Hi, I’m Marco, the would-be viceroy of Cuba, which I hope someday is the runway to the grand office of president of the United (which a typo just rendered as Untied, also appropriate) States, and this is what I am here to confess: I am so terrified of losing my extremely impressive job that I am willing to humiliate myself by shuffling along in shoes that are clearly way too big for me in front of a press corps that has — can you believe it? — cameras just because my boss gave them to me and he might be mad if I don’t wear them and show my proper appreciation for this extremely thoughtful (and well thought-out) gift.
My consolation is that I am not the only shuffler in this deck. I’m not clear how many shoes were given out, but we’re all wearing them regardless of fit in order to avoid having a fit thrown by the grifter. Oh, did I put an R in that word? I think I meant to say gifter, but maybe not.
I would love to blame Florsheim, so that’s what I’m going to do. At a layman’s guess, given the grifter’s (shoot! I did it again) past history of parsimony while using pseudonyms to call reporters at financial magazines to assure them that he was, indeed, a billionaire, Florsheim must have worked some artful deal to arrange it so that this billionaire could claim to purchase shoes at $150 per pair and give them to men. Not men who need them or who might not have money to buy their own shoes — no, this grift (dang it!) came to those of us who are busy insuring that people of limited means are even more limited in their quest for fripperies such as food, housing and medicine while we play fast and loose with lots of dollars across the international stage, a stage upon which I hope I can walk without tripping in these oversize shoes.

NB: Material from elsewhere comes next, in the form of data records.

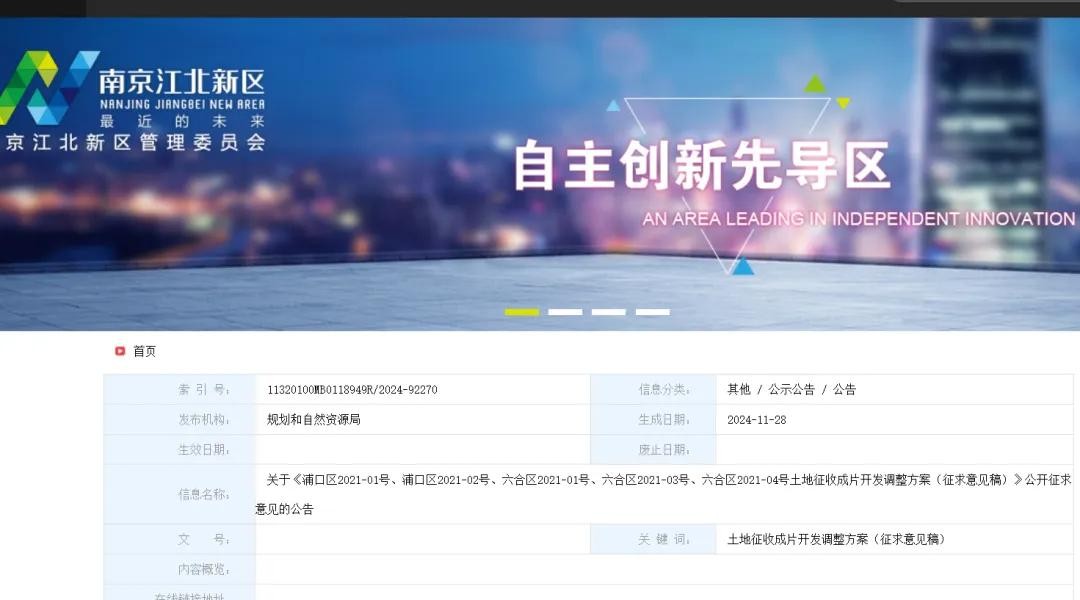Screen dimensions: 1080x600
Task: Click the 自主创新先导区 banner headline
Action: pos(701,165)
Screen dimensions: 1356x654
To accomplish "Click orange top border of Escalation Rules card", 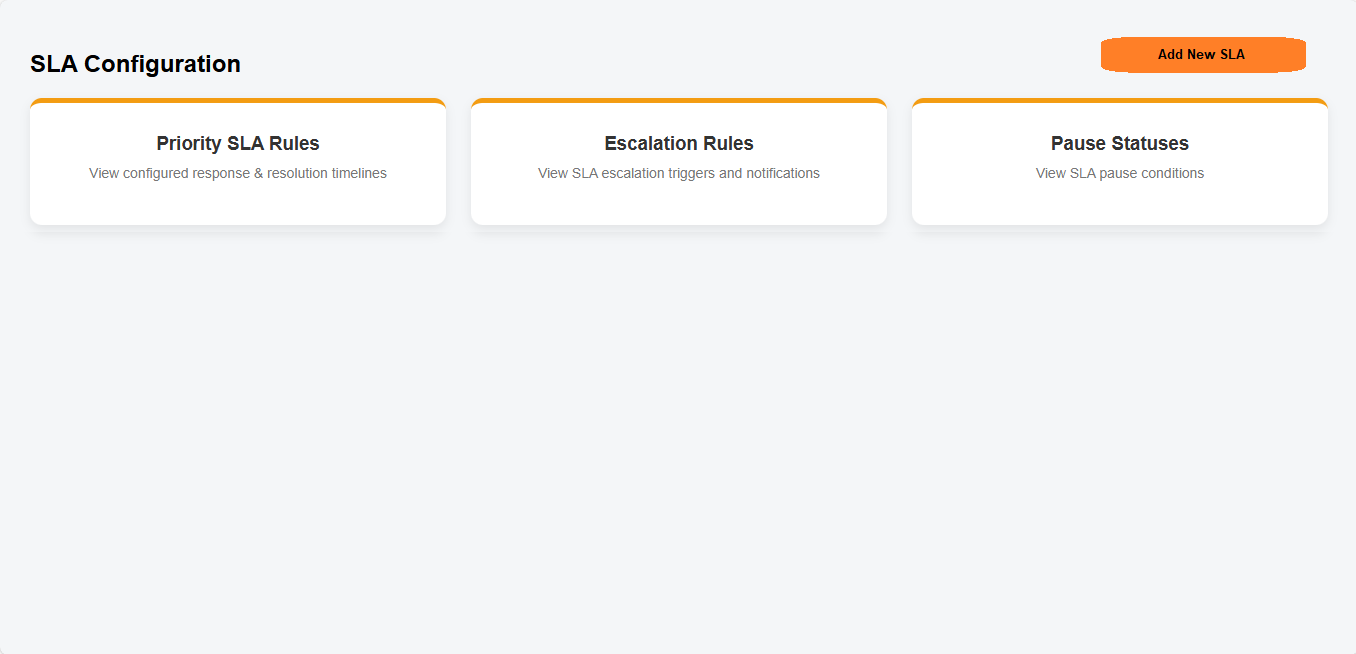I will tap(679, 101).
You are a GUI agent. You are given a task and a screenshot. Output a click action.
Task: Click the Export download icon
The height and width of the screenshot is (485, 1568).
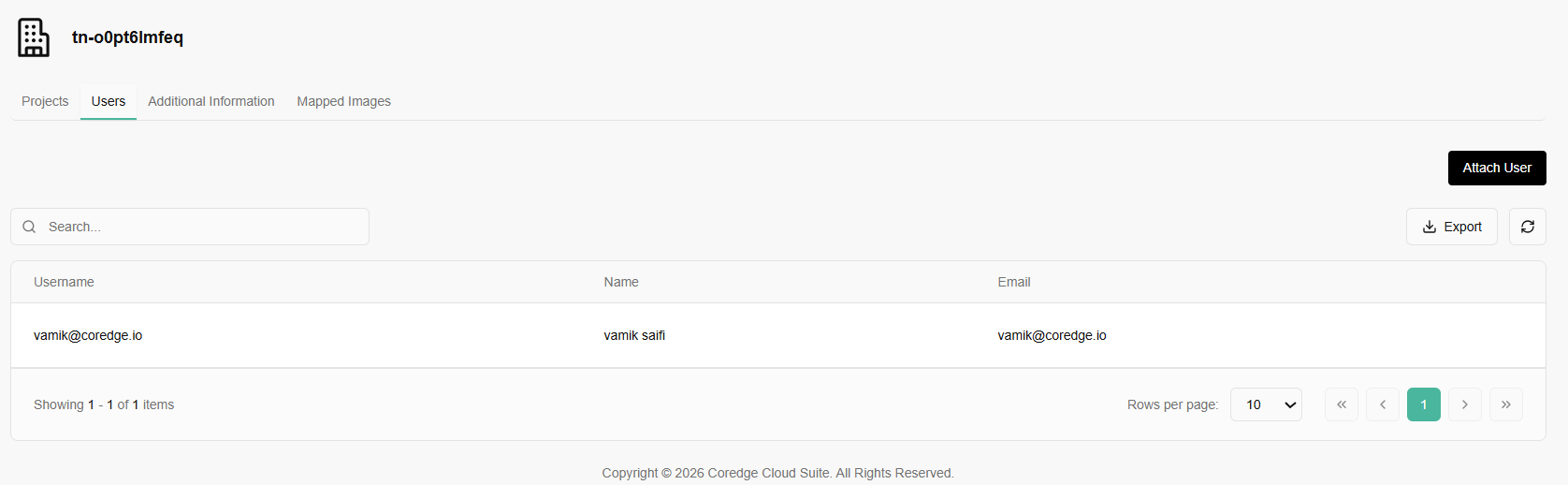coord(1430,227)
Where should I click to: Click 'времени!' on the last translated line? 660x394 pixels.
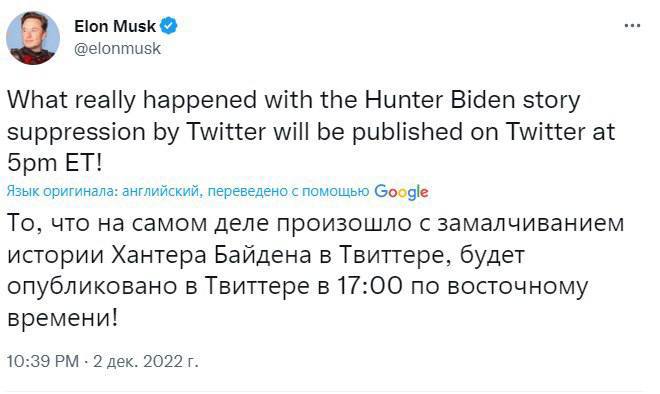point(63,317)
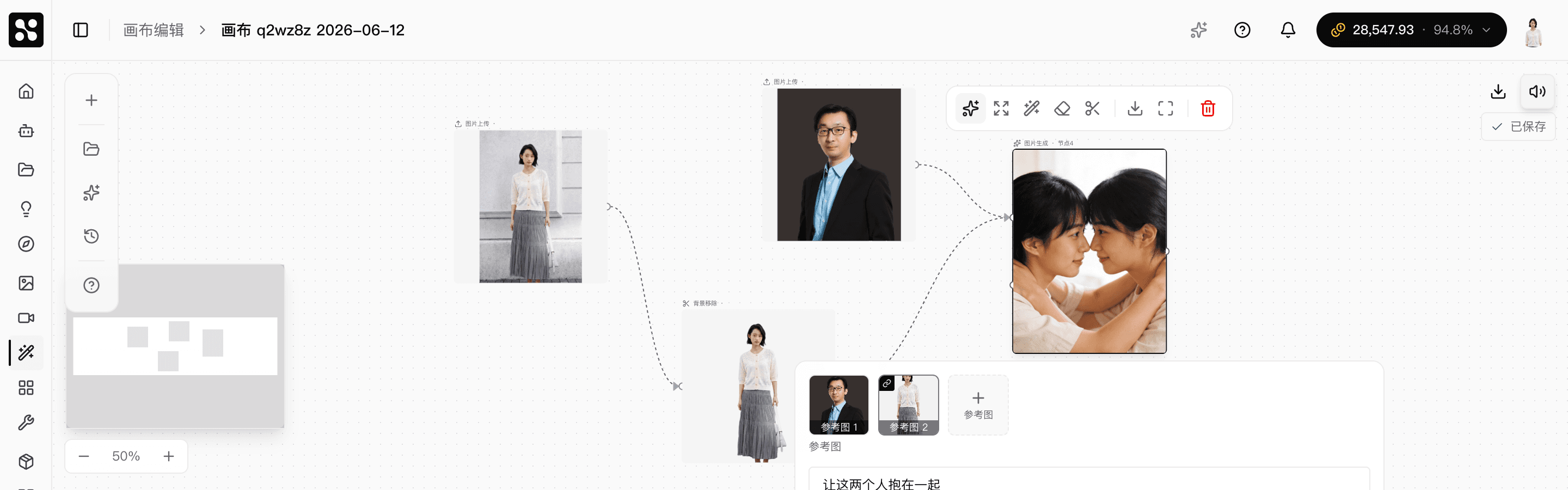Screen dimensions: 1568x490
Task: Click the add node plus button
Action: pyautogui.click(x=91, y=100)
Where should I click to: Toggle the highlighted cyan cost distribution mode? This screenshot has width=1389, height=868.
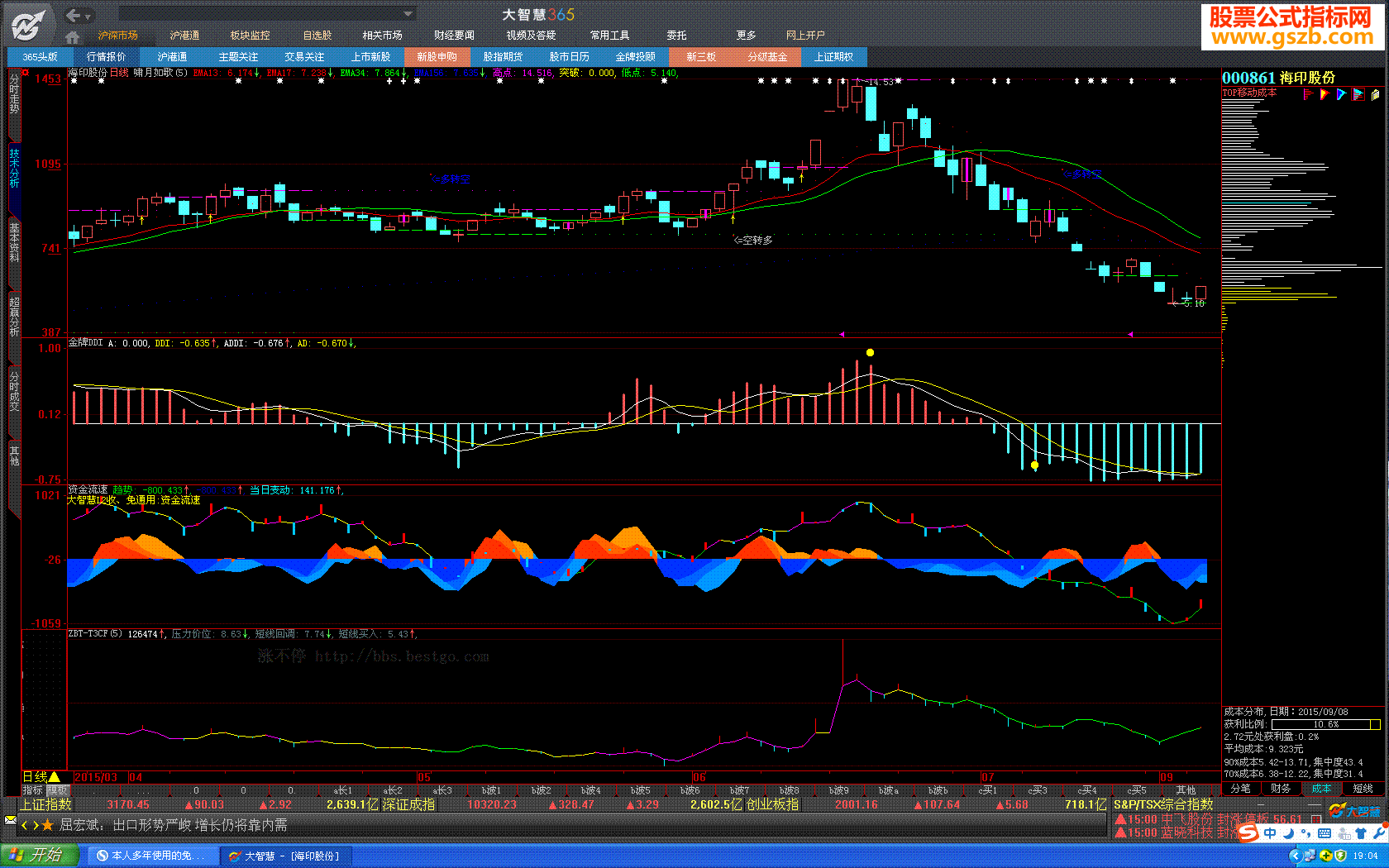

I can’t really imagine why, but the CNN story reporting on this tremendous grift (we’re working on getting the R out of there, honest) we all received from our boss for some reason devolved very quickly into a discussion of shoe size and penile length. You have to hand it to these reporters — they can be very good about trying hard to make something from not much of a thing.
I don’t know why CNN would go there — I will insist to my dying day that my shoe size really is 11.5, just like I supposedly told someone involved in this grifting. At least I’m not Vance, stuck with trying to pretend he’s not trying to show how eager he is to fill really big shoes by insisting he’s a 13. His don’t fit either, just so you know.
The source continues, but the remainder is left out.